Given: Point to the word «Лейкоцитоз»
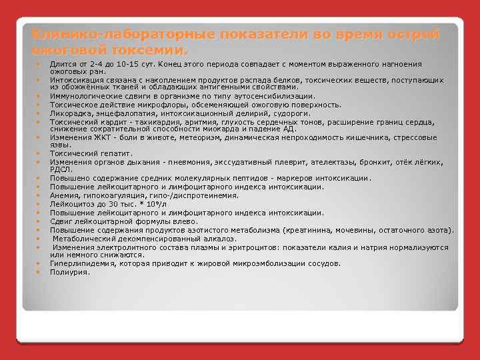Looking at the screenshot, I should click(x=70, y=204).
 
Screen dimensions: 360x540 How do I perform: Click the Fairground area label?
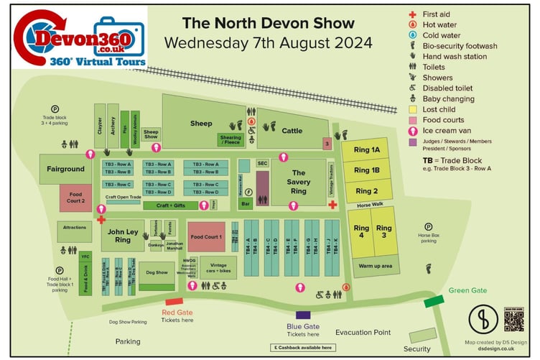pyautogui.click(x=65, y=169)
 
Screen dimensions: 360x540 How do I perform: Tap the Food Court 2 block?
pyautogui.click(x=76, y=198)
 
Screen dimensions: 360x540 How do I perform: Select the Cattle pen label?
pyautogui.click(x=292, y=131)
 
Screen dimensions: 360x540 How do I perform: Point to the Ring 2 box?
pyautogui.click(x=366, y=191)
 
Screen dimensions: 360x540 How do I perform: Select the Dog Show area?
pyautogui.click(x=156, y=273)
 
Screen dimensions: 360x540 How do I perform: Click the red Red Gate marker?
pyautogui.click(x=174, y=302)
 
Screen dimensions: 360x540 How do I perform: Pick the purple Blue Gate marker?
pyautogui.click(x=302, y=315)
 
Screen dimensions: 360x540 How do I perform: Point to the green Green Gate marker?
pyautogui.click(x=434, y=301)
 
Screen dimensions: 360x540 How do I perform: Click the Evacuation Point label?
pyautogui.click(x=363, y=333)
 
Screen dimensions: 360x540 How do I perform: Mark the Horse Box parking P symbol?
pyautogui.click(x=429, y=227)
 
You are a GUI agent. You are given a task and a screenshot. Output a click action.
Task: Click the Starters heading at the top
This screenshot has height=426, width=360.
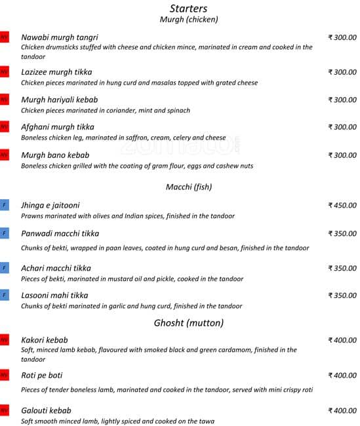pyautogui.click(x=188, y=9)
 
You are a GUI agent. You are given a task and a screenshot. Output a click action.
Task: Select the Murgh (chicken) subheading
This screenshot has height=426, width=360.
pyautogui.click(x=189, y=20)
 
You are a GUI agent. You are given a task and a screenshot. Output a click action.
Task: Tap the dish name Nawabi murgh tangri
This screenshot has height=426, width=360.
pyautogui.click(x=60, y=37)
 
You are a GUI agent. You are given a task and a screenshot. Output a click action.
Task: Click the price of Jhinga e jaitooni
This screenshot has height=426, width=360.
pyautogui.click(x=342, y=205)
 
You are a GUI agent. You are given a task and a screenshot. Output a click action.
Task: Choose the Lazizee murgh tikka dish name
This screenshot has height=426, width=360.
pyautogui.click(x=56, y=72)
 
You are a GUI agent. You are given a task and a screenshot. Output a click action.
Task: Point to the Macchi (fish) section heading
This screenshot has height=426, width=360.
pyautogui.click(x=189, y=187)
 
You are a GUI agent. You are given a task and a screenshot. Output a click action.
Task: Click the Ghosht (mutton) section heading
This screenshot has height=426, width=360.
pyautogui.click(x=189, y=322)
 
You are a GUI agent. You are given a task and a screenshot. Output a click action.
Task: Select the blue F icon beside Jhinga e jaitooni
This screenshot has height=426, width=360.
pyautogui.click(x=5, y=205)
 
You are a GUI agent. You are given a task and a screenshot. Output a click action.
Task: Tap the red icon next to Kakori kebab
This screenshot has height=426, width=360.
pyautogui.click(x=5, y=340)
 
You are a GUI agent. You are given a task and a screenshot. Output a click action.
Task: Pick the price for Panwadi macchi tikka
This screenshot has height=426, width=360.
pyautogui.click(x=342, y=233)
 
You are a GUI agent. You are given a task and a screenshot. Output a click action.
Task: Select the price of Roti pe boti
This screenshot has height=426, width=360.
pyautogui.click(x=342, y=376)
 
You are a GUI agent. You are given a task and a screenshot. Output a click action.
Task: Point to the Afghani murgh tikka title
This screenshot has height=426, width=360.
pyautogui.click(x=58, y=127)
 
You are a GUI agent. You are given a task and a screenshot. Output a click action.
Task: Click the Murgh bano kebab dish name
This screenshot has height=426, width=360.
pyautogui.click(x=55, y=155)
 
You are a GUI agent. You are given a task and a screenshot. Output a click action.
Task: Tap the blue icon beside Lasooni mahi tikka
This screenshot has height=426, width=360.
pyautogui.click(x=5, y=296)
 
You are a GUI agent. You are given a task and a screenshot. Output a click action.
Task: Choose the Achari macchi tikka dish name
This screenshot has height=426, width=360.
pyautogui.click(x=56, y=268)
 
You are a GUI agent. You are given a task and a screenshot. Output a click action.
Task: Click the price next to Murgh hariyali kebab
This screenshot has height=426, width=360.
pyautogui.click(x=342, y=100)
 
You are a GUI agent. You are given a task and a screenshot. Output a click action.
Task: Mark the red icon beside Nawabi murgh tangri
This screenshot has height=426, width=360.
pyautogui.click(x=5, y=37)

:::::

Could you give the whole listing above again with "Screen dimensions" replaced by "Display size" everywhere it appears, keeping everything else the same and leaving out the pictures?

§ **In response**
Given: Point to the word «Лейкоцитоз»
Looking at the screenshot, I should click(x=70, y=204).
 
Display size: 360x540 How do I perform: Click the Fairground area label?
pyautogui.click(x=65, y=169)
 
Display size: 360x540 How do I perform: Tap the Food Court 2 block?
pyautogui.click(x=76, y=198)
 
Display size: 360x540 How do I perform: Select the Cattle pen label?
pyautogui.click(x=292, y=131)
 
Display size: 360x540 How do I perform: Point to the Ring 2 box?
pyautogui.click(x=366, y=191)
 
Display size: 360x540 How do I perform: Select the Dog Show area?
pyautogui.click(x=156, y=273)
 
Display size: 360x540 How do I perform: Click the red Red Gate marker?
pyautogui.click(x=174, y=302)
 
Display size: 360x540 How do I perform: Pick the purple Blue Gate marker?
pyautogui.click(x=302, y=315)
 
Display size: 360x540 How do I perform: Point to the green Green Gate marker?
pyautogui.click(x=434, y=301)
 
Display size: 360x540 How do I perform: Click the Evacuation Point label?
pyautogui.click(x=363, y=333)
 
Display size: 360x540 How do I perform: Mark the Horse Box parking P symbol?
pyautogui.click(x=429, y=227)
 
You are a GUI agent. You are given a task and a screenshot. Output a click action.
Task: Click the Starters heading at the top
This screenshot has height=426, width=360.
pyautogui.click(x=188, y=9)
 
You are a GUI agent. You are given a task and a screenshot. Output a click action.
Task: Select the Murgh (chicken) subheading
This screenshot has height=426, width=360.
pyautogui.click(x=189, y=20)
 
You are a GUI agent. You are given a task and a screenshot. Output a click action.
Task: Tap the dish name Nawabi murgh tangri
This screenshot has height=426, width=360.
pyautogui.click(x=60, y=37)
 
You are a GUI agent. You are given a task and a screenshot. Output a click action.
Task: Click the price of Jhinga e jaitooni
This screenshot has height=426, width=360.
pyautogui.click(x=342, y=205)
 
You are a GUI agent. You are given a task and a screenshot. Output a click action.
Task: Choose the Lazizee murgh tikka dish name
This screenshot has height=426, width=360.
pyautogui.click(x=56, y=72)
 
You are a GUI agent. You are given a task and a screenshot. Output a click action.
Task: Point to the Macchi (fish) section heading
This screenshot has height=426, width=360.
pyautogui.click(x=189, y=187)
 
You are a GUI agent. You are given a task and a screenshot. Output a click action.
Task: Click the Ghosht (mutton) section heading
This screenshot has height=426, width=360.
pyautogui.click(x=189, y=322)
 
You are a GUI agent. You are given a task and a screenshot. Output a click action.
Task: Select the blue F icon beside Jhinga e jaitooni
This screenshot has height=426, width=360.
pyautogui.click(x=5, y=205)
 
You are a GUI agent. You are given a task and a screenshot. Output a click action.
Task: Tap the red icon next to Kakori kebab
This screenshot has height=426, width=360.
pyautogui.click(x=5, y=340)
 
You are a GUI agent. You are given a task and a screenshot. Output a click action.
Task: Pick the price for Panwadi macchi tikka
This screenshot has height=426, width=360.
pyautogui.click(x=342, y=233)
 
You are a GUI agent. You are given a task and a screenshot. Output a click action.
Task: Select the price of Roti pe boti
This screenshot has height=426, width=360.
pyautogui.click(x=342, y=376)
 
You are a GUI agent. You are given a task and a screenshot. Output a click action.
Task: Point to the Afghani murgh tikka title
This screenshot has height=426, width=360.
pyautogui.click(x=58, y=127)
 
You are a GUI agent. You are given a task and a screenshot. Output a click action.
Task: Click the Murgh bano kebab dish name
This screenshot has height=426, width=360.
pyautogui.click(x=55, y=155)
 
You are a GUI agent. You are given a task and a screenshot. Output a click action.
Task: Tap the blue icon beside Lasooni mahi tikka
This screenshot has height=426, width=360.
pyautogui.click(x=5, y=296)
 
You are a GUI agent. You are given a task and a screenshot. Output a click action.
Task: Choose the Achari macchi tikka dish name
This screenshot has height=426, width=360.
pyautogui.click(x=56, y=268)
 
You are a GUI agent. You are given a task and a screenshot. Output a click action.
Task: Click the price next to Murgh hariyali kebab
This screenshot has height=426, width=360.
pyautogui.click(x=342, y=100)
 
You are a GUI agent. You are given a task and a screenshot. Output a click action.
Task: Mark the red icon beside Nawabi murgh tangri
This screenshot has height=426, width=360.
pyautogui.click(x=5, y=37)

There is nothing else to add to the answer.